═══ Passage ═══

We are honored by their presence.

The other two guests in the photo are Latha Bhagavatula, wife of the new director for Carnegie Mellon University-Africa in Kigali and at right in the photo,  and Cheryl Mutabazi, back from Australia, and in the center of the back row.

A special visitor for Carol

This young man from Kigali, Rwanda, is a student at Penn State University, located in Carol’s hometown. He has been kind enough to bring a gift from Carol to Rwanda.

He honored Carol by visiting her at Urukundo Village.

Thank you, Emmy Muhoza.

 

Rwanda-Buffalo connection

Aimable Twagilimana, a Rwandan living in Buffalo, New York, USA, and a professor at Buffalo State College, paid us a visit. It was another very short visit, but he toured our campus and met the teachers and students here. Thank you, Drew, for suggesting he visit us while he was home visiting his family.

Beautiful hands

We are hand in hand. Sharing the love.
Peter Zittel took this picture.

Think on this exceptional photo, please.

June 2018 Newsletter

What an exciting month!

The Primary 6 students are our first graduating class from Urukundo Learning Center. The students, teachers and Urukundo managers had the very first field trip ever. But not the last. The field trip will be a yearly event.
Large busloads traveled to Kigali, the capital of Rwanda.

The group visited the Kigali Genocide Memorial Centre and paid respect and honor to those lost in the genocide.

After the visit to the Genocide Memorial, the children visited the Parliament building, which is the seat of governing body in Rwanda.
This was such an important day for Urukundo Primary 6 kids, teachers and managers. The students will graduate in November.

Goodbye to Special Friends

On June 4, Bob and Amy Dove returned to Pittsburgh, Pennsylvania, USA, after seven months of living and working with us at Urukundo Learning Center.
Before leaving, a new outfit “made in Muhanga” at the Urukundo Sewing Center needed to be modeled. We like.
The day before they left, Amy read the Scriptures at worship, and Bob gave the sermon. Olive translated.

Sorry to see them go.

Event worth much ado

We were so honored to host the Anne Frank Project out of SUNY Buffalo State in New York, USA. The city of Buffalo is sister city to the city of Muhanga in Rwanda. The project uses drama to help children learn.
This lovely painting was presented to the Urukundo Foundation as a special gift from the group.

═══ Source material ═══

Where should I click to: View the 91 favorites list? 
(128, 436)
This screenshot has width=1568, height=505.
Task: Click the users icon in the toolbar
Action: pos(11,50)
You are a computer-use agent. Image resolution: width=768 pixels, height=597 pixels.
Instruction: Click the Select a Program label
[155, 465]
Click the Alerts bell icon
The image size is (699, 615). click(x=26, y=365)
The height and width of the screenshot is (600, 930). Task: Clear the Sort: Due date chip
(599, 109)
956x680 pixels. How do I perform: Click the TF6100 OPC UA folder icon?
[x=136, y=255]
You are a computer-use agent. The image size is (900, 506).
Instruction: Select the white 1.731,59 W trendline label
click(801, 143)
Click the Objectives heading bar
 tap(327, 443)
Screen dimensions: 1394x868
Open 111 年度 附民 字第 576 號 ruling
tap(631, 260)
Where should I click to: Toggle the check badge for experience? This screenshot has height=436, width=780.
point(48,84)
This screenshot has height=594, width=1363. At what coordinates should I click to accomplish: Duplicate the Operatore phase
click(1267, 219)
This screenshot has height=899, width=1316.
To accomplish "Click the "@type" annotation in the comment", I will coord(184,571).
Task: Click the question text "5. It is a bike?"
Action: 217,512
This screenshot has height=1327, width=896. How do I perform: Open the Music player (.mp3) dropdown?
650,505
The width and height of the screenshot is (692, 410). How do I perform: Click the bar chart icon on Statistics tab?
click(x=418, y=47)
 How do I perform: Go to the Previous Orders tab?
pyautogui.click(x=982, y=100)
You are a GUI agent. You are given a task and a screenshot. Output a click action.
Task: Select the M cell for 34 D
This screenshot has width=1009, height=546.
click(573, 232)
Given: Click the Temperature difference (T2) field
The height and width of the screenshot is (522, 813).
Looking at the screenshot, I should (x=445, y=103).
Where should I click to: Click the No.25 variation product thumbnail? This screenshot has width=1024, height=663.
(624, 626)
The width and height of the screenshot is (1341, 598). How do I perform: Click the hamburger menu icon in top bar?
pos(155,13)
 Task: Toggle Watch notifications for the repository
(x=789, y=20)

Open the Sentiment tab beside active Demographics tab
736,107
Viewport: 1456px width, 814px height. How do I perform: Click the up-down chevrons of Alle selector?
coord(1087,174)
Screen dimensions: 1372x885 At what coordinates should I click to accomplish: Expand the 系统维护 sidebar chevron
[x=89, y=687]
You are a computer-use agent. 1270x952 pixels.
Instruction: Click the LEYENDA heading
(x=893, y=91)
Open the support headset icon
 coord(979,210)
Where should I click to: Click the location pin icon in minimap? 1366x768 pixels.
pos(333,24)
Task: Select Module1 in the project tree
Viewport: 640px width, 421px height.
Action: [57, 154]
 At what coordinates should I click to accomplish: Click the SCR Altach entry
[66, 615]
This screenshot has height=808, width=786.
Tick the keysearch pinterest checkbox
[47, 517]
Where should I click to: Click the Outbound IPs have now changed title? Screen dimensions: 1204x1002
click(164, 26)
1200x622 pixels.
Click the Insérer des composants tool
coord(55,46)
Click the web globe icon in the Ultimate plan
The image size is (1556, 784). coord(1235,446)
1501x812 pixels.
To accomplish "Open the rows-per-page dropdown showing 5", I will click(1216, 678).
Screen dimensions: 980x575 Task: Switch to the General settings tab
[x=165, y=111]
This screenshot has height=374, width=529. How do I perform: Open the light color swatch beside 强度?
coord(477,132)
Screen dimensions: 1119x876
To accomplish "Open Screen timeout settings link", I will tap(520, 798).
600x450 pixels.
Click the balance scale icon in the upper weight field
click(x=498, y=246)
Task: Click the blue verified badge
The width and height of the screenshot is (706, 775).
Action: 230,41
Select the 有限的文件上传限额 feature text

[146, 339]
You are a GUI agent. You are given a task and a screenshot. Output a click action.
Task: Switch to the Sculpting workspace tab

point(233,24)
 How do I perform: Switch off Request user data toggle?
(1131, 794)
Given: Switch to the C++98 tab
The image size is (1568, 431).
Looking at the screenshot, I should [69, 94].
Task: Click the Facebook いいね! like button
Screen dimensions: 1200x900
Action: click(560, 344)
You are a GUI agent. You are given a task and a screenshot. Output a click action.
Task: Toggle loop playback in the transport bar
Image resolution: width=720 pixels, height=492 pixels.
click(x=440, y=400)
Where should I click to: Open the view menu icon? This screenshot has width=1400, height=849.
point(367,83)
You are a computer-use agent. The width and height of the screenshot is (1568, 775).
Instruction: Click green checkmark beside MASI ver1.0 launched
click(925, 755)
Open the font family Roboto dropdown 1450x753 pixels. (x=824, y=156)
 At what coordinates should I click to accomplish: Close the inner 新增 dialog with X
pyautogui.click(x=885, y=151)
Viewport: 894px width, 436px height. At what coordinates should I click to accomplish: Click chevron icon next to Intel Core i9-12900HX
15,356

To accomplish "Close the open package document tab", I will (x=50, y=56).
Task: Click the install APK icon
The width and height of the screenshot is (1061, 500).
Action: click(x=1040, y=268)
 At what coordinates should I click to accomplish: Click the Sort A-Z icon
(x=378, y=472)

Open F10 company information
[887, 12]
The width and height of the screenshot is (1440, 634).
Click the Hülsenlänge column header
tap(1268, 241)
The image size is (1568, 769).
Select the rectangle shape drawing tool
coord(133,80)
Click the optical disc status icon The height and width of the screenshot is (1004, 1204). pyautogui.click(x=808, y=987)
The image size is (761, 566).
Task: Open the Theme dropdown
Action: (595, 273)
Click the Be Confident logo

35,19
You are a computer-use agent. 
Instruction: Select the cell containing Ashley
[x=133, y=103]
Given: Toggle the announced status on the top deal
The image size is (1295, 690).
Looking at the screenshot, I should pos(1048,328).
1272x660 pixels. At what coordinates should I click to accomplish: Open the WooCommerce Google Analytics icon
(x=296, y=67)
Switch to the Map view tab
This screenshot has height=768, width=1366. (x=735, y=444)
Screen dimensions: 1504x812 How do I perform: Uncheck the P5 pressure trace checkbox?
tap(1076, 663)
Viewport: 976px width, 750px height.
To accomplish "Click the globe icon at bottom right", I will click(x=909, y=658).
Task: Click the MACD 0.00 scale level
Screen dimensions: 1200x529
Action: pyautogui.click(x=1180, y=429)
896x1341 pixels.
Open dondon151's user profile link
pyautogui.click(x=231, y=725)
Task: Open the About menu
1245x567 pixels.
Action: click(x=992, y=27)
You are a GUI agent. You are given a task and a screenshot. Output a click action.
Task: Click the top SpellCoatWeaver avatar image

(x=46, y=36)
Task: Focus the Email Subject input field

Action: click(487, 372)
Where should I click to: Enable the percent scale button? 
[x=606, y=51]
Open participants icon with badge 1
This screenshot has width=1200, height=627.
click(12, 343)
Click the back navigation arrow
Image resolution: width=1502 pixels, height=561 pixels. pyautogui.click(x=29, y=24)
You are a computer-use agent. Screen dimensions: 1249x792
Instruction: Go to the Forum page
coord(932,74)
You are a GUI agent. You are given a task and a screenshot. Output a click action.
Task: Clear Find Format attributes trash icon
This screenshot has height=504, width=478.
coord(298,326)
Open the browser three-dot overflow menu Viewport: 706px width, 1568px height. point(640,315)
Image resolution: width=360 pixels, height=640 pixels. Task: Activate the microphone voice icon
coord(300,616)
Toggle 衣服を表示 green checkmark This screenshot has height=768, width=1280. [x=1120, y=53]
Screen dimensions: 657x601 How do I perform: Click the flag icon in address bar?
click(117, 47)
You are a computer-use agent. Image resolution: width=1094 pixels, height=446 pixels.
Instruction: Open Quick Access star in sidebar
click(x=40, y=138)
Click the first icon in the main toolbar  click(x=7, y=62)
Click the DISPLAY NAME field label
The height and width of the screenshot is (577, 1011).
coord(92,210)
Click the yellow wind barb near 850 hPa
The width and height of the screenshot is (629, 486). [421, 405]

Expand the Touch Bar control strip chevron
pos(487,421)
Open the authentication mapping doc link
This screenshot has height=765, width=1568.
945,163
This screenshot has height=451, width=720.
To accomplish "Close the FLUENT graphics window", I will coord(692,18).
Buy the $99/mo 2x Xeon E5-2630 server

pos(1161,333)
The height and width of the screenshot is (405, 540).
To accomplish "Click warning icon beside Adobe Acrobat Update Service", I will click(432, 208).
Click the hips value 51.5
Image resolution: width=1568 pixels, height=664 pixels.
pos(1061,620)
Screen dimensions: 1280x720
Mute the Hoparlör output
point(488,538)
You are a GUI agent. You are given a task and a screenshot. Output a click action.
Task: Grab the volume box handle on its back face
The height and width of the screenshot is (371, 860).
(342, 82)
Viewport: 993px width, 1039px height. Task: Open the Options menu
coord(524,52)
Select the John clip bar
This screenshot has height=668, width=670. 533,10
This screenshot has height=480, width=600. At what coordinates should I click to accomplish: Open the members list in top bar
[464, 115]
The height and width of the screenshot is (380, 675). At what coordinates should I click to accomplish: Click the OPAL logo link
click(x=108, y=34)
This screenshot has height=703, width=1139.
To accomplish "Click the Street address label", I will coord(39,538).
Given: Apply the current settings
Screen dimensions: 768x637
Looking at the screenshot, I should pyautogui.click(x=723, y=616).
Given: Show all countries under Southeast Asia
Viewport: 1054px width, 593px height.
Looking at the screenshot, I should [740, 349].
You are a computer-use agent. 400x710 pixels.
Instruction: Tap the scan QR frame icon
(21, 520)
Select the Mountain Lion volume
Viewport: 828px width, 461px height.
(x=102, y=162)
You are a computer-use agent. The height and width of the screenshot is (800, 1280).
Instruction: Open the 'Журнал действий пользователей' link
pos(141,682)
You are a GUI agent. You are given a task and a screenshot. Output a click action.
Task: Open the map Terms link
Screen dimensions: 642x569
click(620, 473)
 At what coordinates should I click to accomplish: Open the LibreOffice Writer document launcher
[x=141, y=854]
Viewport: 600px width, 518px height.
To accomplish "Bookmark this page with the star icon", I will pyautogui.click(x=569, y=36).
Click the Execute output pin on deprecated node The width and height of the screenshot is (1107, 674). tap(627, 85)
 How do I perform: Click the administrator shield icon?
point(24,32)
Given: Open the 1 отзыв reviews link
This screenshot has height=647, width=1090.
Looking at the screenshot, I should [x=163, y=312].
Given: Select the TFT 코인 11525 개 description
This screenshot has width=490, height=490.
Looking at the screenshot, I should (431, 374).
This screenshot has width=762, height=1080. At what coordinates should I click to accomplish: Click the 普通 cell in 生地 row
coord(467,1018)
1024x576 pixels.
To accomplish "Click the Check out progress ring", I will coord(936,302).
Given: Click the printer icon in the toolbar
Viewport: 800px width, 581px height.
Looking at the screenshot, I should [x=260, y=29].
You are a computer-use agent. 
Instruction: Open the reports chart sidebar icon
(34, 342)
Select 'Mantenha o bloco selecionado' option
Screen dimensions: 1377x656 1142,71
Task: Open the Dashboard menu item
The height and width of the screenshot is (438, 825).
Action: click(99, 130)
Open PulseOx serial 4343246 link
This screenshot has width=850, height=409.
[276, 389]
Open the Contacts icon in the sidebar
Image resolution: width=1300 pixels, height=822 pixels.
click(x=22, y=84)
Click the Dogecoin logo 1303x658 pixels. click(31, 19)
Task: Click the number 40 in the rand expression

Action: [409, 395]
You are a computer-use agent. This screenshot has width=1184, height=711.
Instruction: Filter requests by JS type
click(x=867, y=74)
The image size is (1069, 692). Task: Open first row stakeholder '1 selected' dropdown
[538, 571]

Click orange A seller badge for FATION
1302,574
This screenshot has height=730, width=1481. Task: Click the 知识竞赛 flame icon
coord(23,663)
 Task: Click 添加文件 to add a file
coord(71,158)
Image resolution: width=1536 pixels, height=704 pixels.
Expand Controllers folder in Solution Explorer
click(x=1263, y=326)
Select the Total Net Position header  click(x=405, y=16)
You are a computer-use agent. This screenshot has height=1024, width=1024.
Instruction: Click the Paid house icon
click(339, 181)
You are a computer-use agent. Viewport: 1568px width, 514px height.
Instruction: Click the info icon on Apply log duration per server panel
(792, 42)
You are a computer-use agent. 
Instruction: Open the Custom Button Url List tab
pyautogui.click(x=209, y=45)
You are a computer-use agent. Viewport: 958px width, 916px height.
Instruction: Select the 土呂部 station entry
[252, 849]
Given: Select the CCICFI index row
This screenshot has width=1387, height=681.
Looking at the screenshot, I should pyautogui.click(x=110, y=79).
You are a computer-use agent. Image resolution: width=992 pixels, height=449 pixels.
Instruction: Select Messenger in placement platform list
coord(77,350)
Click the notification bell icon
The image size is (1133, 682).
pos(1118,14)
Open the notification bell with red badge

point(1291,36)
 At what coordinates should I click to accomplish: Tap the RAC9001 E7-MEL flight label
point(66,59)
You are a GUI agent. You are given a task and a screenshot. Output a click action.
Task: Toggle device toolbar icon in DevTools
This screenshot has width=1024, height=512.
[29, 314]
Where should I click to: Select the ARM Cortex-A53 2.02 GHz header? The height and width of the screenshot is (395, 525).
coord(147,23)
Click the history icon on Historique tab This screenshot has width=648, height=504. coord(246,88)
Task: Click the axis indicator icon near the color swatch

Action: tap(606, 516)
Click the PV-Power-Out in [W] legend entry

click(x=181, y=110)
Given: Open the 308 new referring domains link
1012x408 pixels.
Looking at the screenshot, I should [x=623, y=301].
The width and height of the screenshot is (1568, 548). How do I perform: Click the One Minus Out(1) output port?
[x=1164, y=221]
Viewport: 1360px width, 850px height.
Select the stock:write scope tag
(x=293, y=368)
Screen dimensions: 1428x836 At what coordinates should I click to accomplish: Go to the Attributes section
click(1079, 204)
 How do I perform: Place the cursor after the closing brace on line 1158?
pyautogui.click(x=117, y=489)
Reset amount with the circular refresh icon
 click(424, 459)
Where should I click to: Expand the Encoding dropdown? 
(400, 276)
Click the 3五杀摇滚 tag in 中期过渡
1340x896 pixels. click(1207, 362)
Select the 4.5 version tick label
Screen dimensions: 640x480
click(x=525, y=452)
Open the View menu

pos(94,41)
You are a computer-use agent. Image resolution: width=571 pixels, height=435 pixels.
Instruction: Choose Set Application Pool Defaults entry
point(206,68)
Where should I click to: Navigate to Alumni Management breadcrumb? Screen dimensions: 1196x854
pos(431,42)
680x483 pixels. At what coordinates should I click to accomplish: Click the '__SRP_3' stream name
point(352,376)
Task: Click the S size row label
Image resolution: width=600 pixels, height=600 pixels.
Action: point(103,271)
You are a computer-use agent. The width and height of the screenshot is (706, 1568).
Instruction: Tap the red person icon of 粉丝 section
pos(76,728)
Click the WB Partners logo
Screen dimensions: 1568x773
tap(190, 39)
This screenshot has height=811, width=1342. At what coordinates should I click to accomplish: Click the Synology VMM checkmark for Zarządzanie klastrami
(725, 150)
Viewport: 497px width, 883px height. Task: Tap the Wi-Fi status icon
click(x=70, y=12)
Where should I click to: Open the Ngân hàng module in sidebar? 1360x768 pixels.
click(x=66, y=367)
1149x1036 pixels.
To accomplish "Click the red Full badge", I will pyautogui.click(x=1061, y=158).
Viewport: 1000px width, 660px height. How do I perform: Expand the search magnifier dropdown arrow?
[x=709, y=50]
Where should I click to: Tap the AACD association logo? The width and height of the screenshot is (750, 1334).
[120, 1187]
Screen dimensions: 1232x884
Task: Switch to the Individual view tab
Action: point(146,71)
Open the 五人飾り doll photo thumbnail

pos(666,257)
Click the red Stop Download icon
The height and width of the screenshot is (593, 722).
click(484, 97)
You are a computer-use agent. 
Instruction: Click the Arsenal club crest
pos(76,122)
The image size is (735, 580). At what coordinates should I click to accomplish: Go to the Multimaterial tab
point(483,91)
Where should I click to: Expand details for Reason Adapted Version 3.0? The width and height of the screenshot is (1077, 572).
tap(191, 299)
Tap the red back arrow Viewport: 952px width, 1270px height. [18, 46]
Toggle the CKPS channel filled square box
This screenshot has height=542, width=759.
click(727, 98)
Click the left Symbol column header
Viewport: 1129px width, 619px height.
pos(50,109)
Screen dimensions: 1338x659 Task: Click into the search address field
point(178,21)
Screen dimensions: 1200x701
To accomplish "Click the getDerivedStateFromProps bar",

═══

- _Exercise instructions_
**1)** Answer these questions about the Urukundo newsletter:
(a) Who brought a gift from Carol to Rwanda?
(b) How long did Bob and Amy Dove live and work at Urukundo Learning Center?
(c) Which city in Rwanda is the sister city of Buffalo?
**2)** Carry the Urukundo newsletter forward, starting after its final sentence about the painting.

- _Results for the exercise_
**1)**
(a) Emmy Muhoza, a young man from Kigali who studies at Penn State University.
(b) Seven months.
(c) Muhanga.

**2)**
The work the visitors did is so interesting and productive and so appreciated. The Anne Frank Project conducted two full days of teacher training in drama-based education at Urukundo Village. About 30 teachers from the Urukundo Learning Center as well as more than 50 teachers from various schools in Muhanga received professional development on how to use storytelling in their classrooms. On a third day, the teachers used it in their own classrooms. The results were outstanding! Plans are underway to define the partnership among the District of Muhunga, Urukundo Village and the SUNY Buffalo State’s Anne Frank Project to make Urukundo a center for innovative teaching and learning.

Here are some pictures from the training for the adults:

The next photo is special for John Latone, Claude's best friend. Claude and John met when the group was here about three years ago.

The kids had fun with the visitors.
Dinner with the kids
Blowing bubbles and relaxing in the front yard at Mama’s house
Claudine and the bubble wand
Always foote ball(soccer)
The Anne Frank Project group presented “Jack and the Beanstalk.”

The storyteller wore the orange-dotted shirt. All did a great job.
The tale includes the chicken who laid the golden egg.
And don’t forget the monster giant.

The children participated in the presentation. All had a wonderful time.
Now there is a new stone on the path. It shows where the heart is.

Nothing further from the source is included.